• **What you should do**
Starting with the line that contains "Task: Click the back navigation arrow" and stopping after the line that contains "Task: Create an Alert", copy the entries below exactly. Include nothing else.

═════ Exercise inputs ═════

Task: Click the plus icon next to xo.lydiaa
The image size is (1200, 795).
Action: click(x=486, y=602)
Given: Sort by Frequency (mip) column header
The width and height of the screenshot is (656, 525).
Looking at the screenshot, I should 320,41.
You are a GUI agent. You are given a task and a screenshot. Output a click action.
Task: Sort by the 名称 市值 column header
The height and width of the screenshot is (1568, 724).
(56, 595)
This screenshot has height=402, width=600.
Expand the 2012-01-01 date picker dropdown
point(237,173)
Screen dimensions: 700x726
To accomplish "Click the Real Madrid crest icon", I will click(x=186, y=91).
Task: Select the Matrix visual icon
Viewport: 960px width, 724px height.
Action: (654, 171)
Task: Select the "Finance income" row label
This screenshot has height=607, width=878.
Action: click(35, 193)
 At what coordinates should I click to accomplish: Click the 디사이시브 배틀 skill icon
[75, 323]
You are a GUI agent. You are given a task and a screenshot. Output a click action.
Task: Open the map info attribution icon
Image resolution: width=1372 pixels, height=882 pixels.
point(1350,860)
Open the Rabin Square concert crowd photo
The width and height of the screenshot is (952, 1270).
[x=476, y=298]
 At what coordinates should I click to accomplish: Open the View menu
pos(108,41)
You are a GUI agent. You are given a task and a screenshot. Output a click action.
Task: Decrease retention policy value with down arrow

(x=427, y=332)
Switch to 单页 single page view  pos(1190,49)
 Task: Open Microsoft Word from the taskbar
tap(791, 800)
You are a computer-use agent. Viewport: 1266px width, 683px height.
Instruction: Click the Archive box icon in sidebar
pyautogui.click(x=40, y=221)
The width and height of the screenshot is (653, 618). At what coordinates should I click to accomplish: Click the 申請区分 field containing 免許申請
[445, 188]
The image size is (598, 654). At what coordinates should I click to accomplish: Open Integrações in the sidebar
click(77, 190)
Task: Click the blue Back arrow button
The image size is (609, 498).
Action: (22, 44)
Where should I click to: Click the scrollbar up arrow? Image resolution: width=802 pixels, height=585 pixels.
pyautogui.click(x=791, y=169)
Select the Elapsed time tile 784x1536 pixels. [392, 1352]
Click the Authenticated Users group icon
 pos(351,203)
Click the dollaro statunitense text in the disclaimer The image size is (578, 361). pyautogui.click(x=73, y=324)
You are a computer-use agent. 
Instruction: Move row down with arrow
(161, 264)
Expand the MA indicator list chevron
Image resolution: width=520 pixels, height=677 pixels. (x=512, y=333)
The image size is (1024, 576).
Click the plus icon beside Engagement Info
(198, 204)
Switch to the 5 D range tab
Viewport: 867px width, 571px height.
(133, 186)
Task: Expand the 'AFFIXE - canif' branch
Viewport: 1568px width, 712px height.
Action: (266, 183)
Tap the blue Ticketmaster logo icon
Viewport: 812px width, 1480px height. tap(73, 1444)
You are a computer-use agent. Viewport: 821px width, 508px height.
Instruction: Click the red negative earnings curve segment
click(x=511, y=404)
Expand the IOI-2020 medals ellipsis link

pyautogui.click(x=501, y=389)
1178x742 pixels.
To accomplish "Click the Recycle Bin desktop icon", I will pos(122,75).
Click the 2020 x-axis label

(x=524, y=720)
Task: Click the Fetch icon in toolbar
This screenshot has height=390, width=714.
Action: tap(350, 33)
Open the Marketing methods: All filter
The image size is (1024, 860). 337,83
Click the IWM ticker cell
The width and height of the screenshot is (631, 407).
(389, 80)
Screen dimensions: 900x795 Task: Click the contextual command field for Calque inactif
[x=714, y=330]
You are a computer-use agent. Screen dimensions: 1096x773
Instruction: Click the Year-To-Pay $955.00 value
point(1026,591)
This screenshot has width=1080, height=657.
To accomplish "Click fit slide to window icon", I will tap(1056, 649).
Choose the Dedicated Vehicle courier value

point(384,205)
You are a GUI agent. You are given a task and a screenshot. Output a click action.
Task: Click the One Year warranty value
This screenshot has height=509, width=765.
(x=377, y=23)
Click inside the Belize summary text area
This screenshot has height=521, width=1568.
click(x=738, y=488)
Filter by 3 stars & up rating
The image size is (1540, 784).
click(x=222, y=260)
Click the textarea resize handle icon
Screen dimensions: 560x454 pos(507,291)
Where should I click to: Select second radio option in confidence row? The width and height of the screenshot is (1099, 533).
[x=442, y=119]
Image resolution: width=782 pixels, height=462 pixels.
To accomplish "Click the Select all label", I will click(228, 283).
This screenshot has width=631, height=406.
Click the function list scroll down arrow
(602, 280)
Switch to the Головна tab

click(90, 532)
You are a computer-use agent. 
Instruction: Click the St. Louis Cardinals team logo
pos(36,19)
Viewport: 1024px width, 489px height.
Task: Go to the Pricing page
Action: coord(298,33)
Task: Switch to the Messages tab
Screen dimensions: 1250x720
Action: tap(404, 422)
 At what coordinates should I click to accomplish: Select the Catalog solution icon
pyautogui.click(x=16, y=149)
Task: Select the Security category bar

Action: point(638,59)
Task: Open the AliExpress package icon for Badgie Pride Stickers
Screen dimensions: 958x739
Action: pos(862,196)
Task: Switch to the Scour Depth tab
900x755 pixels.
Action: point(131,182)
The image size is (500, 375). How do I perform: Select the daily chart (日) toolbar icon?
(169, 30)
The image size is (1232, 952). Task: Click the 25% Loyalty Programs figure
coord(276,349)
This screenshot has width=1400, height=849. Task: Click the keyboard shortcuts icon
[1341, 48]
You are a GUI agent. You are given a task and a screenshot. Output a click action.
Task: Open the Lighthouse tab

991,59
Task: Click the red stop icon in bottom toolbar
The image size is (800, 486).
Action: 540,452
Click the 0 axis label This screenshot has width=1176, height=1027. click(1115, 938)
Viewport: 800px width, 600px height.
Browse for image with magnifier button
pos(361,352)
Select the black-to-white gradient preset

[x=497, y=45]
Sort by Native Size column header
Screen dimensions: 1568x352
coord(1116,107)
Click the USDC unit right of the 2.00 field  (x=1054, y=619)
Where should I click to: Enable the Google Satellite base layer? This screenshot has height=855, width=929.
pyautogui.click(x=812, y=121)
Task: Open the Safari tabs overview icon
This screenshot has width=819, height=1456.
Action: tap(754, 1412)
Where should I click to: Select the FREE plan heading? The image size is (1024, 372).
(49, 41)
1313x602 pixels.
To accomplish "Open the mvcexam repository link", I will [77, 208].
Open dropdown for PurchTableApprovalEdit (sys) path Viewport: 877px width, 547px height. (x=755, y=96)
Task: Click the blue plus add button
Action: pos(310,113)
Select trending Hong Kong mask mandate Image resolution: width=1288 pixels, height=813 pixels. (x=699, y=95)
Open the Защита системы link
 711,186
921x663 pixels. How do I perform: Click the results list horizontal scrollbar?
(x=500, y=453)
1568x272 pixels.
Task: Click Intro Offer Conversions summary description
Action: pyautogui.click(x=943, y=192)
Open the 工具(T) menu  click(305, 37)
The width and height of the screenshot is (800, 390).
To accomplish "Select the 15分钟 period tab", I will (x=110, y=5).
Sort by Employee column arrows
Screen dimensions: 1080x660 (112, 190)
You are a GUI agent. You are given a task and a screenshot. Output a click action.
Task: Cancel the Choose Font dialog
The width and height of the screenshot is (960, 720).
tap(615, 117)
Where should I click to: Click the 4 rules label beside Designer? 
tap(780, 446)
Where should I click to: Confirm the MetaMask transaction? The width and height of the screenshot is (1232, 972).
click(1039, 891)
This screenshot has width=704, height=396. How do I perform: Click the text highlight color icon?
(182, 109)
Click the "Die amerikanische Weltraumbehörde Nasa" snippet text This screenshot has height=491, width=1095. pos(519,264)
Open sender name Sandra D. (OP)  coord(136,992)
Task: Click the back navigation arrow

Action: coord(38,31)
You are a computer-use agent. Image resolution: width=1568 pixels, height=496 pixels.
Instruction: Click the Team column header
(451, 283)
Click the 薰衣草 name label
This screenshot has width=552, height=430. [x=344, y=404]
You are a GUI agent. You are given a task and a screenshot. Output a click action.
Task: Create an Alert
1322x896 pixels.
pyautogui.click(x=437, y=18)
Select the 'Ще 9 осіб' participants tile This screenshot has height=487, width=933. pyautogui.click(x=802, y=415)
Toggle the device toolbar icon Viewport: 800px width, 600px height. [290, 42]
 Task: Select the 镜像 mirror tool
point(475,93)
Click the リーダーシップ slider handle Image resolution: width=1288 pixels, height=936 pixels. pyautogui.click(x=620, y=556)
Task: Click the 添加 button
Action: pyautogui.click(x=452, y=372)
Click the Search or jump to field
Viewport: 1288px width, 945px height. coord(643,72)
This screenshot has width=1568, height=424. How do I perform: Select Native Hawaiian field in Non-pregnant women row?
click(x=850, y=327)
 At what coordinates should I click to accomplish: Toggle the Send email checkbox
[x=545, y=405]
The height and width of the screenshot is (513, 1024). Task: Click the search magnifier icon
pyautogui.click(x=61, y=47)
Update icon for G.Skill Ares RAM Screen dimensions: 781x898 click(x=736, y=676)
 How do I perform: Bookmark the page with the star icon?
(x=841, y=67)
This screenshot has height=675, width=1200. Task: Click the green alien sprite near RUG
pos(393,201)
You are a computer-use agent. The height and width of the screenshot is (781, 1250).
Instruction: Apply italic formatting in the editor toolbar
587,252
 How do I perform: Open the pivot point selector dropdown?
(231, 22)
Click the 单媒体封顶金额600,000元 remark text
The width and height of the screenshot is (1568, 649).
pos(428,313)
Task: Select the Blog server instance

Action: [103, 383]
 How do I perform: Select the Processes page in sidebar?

═════

• **Task result**
Task: Click the back navigation arrow

Action: coord(38,31)
You are a computer-use agent. Image resolution: width=1568 pixels, height=496 pixels.
Instruction: Click the Team column header
(451, 283)
Click the 薰衣草 name label
This screenshot has width=552, height=430. [x=344, y=404]
You are a GUI agent. You are given a task and a screenshot. Output a click action.
Task: Create an Alert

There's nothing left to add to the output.